Investigation, provisional charge and arrest
When a crime has been committed, the police will open the case for investigation if there is evidence or other information that may lead to a resolution of the crime.
In some cases, the police deem that there is no basis for investigating the matter reported, for example, because it is not a criminal offence. The police will then dismiss the report, and the case will be closed.
If the police investigate the case, they will usually begin by interviewing any persons who know or have seen something with a bearing on the case.
Read more about victim testimonies.
Read more about witness testimonies.
Read more about interviews with persons who are provisionally charged.
There may also be forensic and technical evidence for the police to investigate. This could include fingerprints, DNA traces, telecom data, or video surveillance recordings.
In the course of certain investigations, the police may perform body searches on persons who are provisionally charged or on others. Body searches may be non-intimate or intimate. The police are legally authorised to perform non-intimate body searches.
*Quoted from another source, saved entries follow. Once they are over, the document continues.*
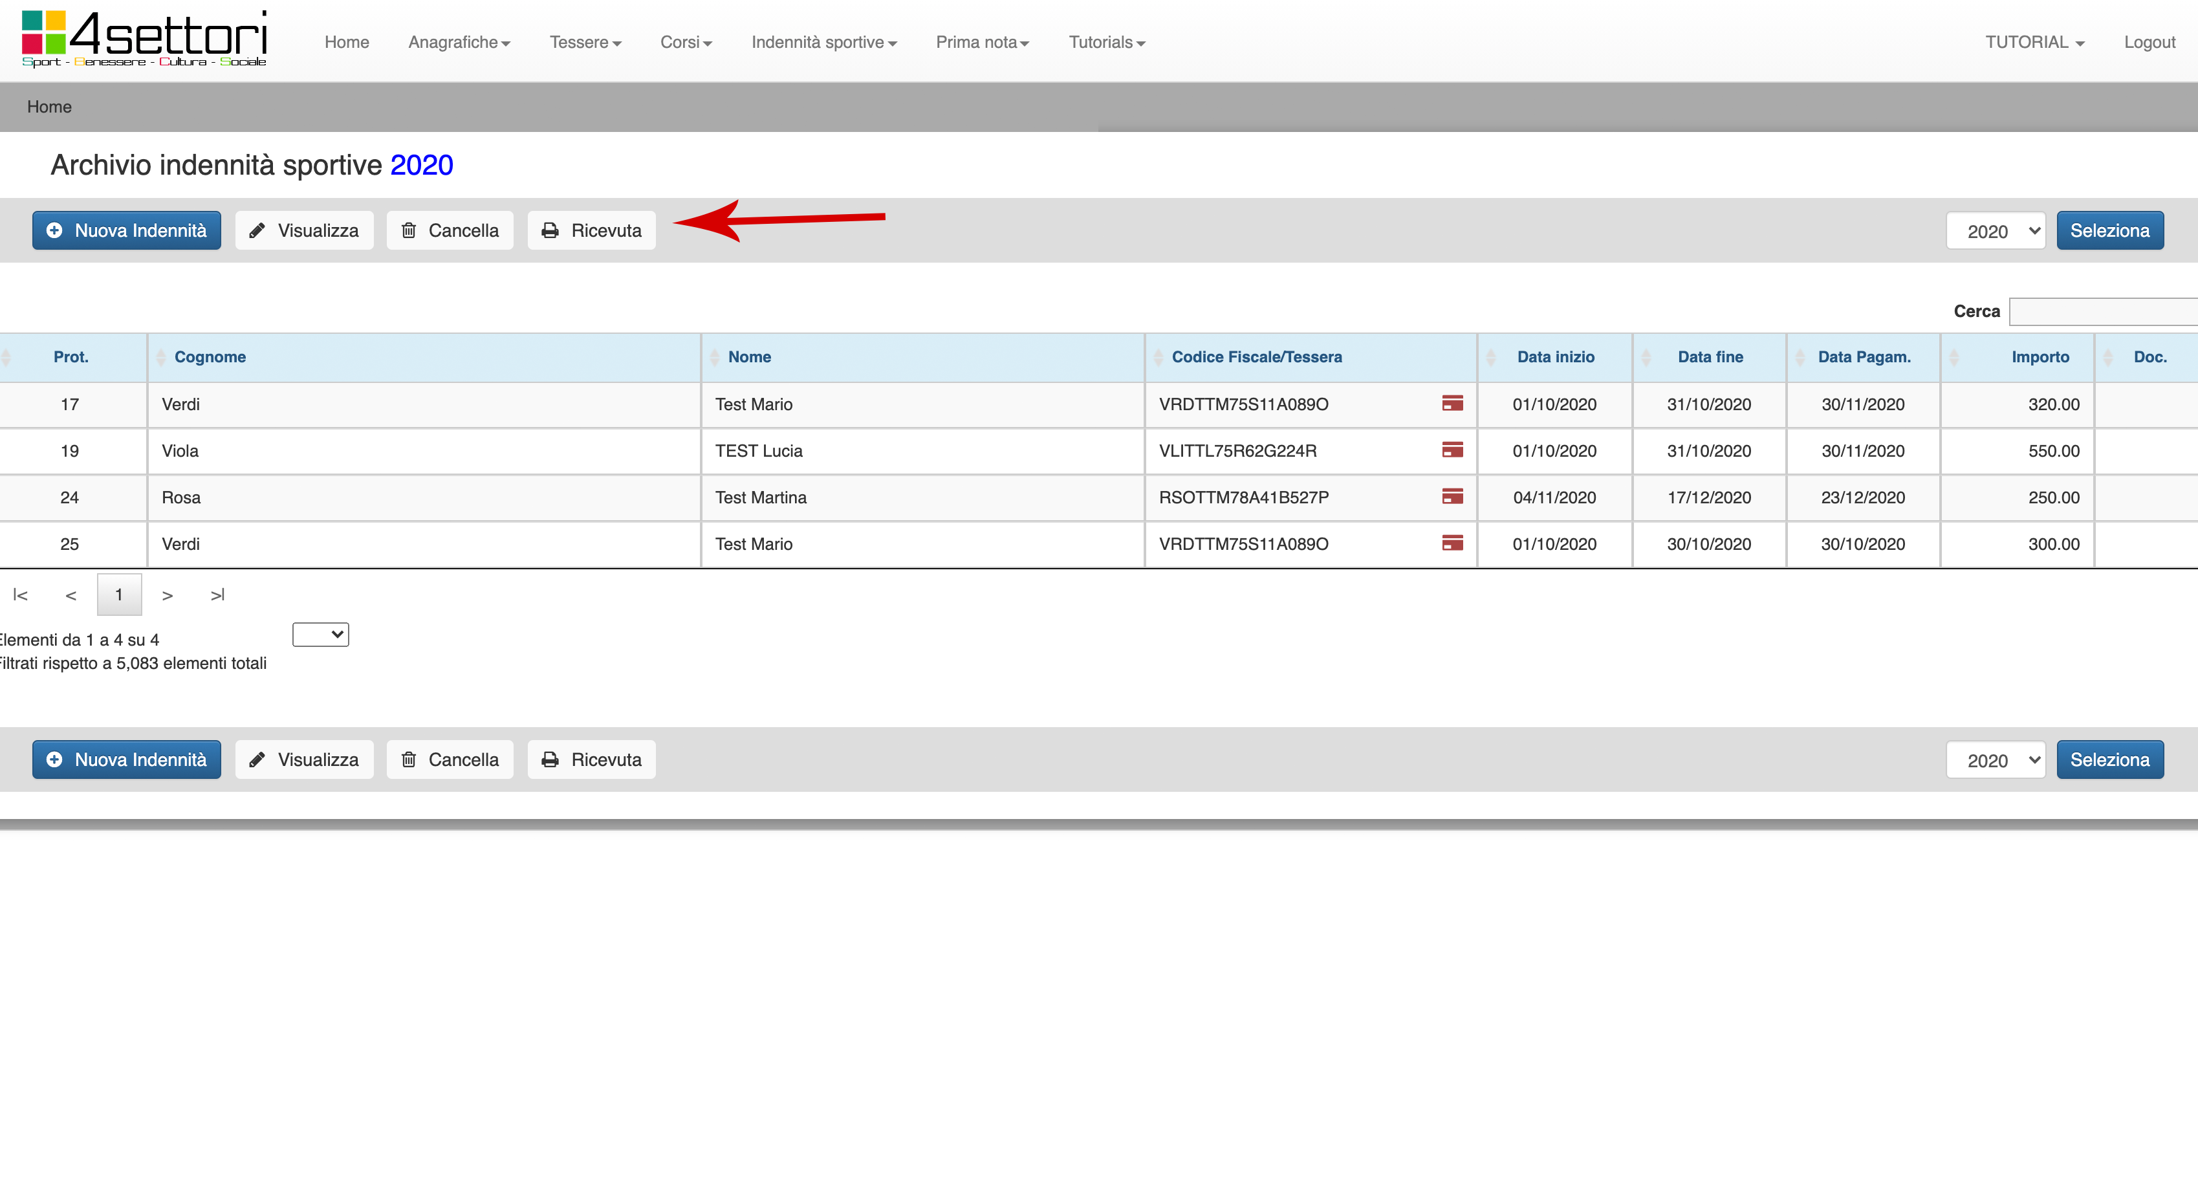
Task: Open the top 2020 year dropdown
Action: click(1995, 230)
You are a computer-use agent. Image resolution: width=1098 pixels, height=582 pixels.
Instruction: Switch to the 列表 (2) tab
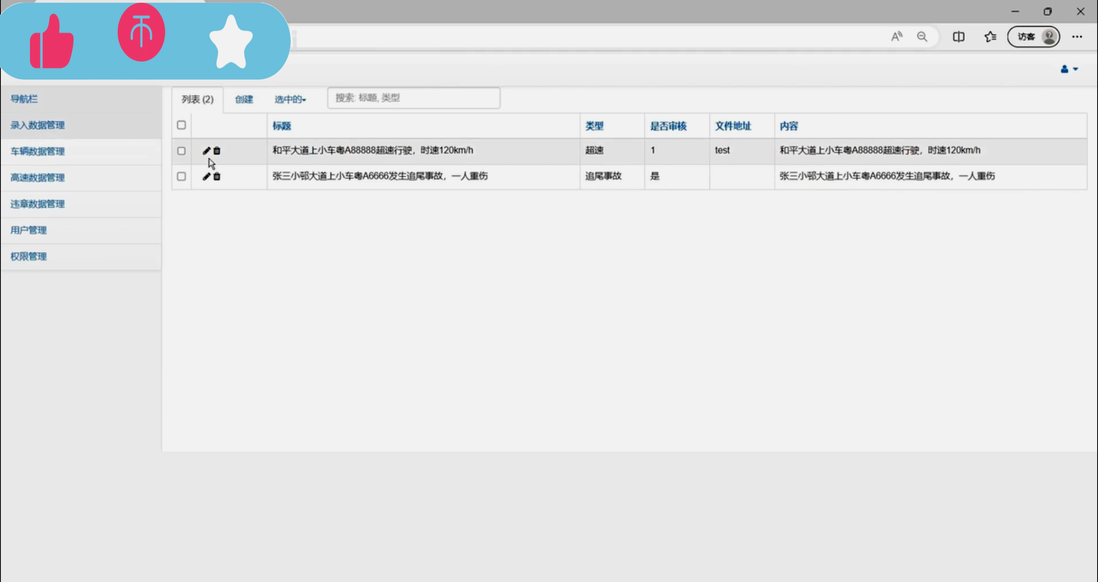pos(197,99)
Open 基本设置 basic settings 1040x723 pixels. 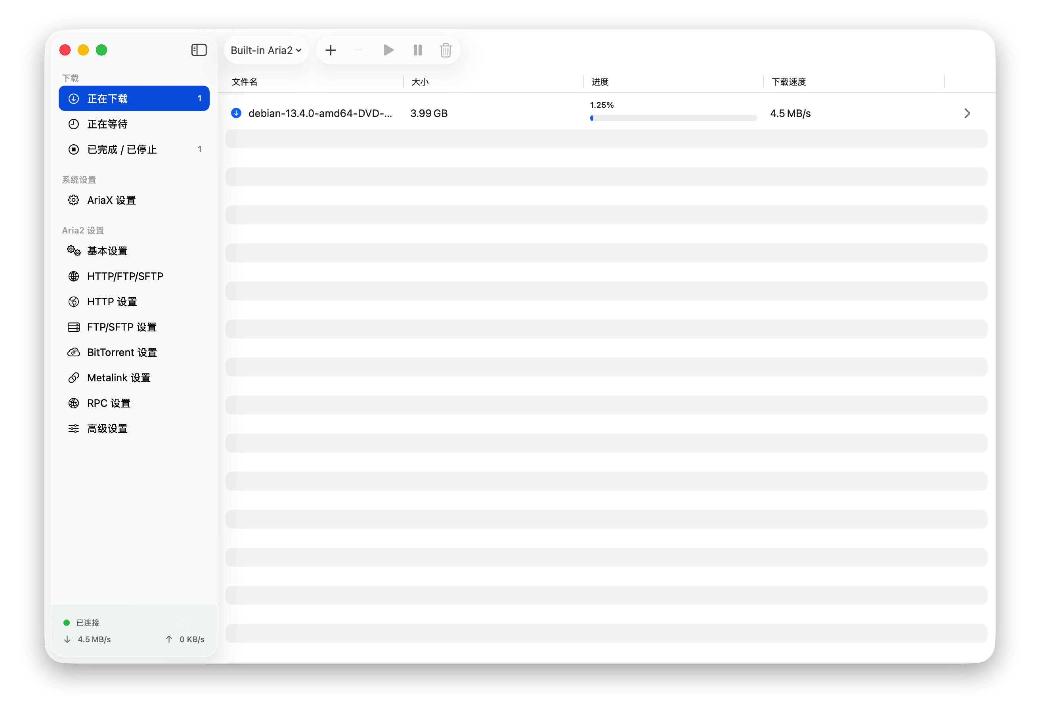pos(107,251)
An intimate body search requires court approval unless you or your defence counsel consent to the search.
A non-intimate body search may entail a search of the clothes you are wearing. If the police weigh, measure, or photograph you, or take your fingerprints or DNA, this also qualifies as non-intimate body searches.
An intimate body search entails a closer inspection of your body, for example, to find objects.
Body searches are often performed in connection with arrests. Read more about arrest.
If the police find reasonable cause to suspect that a specific person committed a crime, the police will provisionally charge that person. If you are provisionally charged, the police will tell you which crime you are charged with.
As a person provisionally charged in a criminal case, you have a number of obligations and rights about which the police will inform you.
Read more about your options for getting a defence counsel.
The police may arrest you if you are reasonably suspected of having committed a crime.
The police may arrest you to secure your presence, to prevent you from committing further crimes, or to prevent you from influencing an investigation. This means that the arrest must be necessary.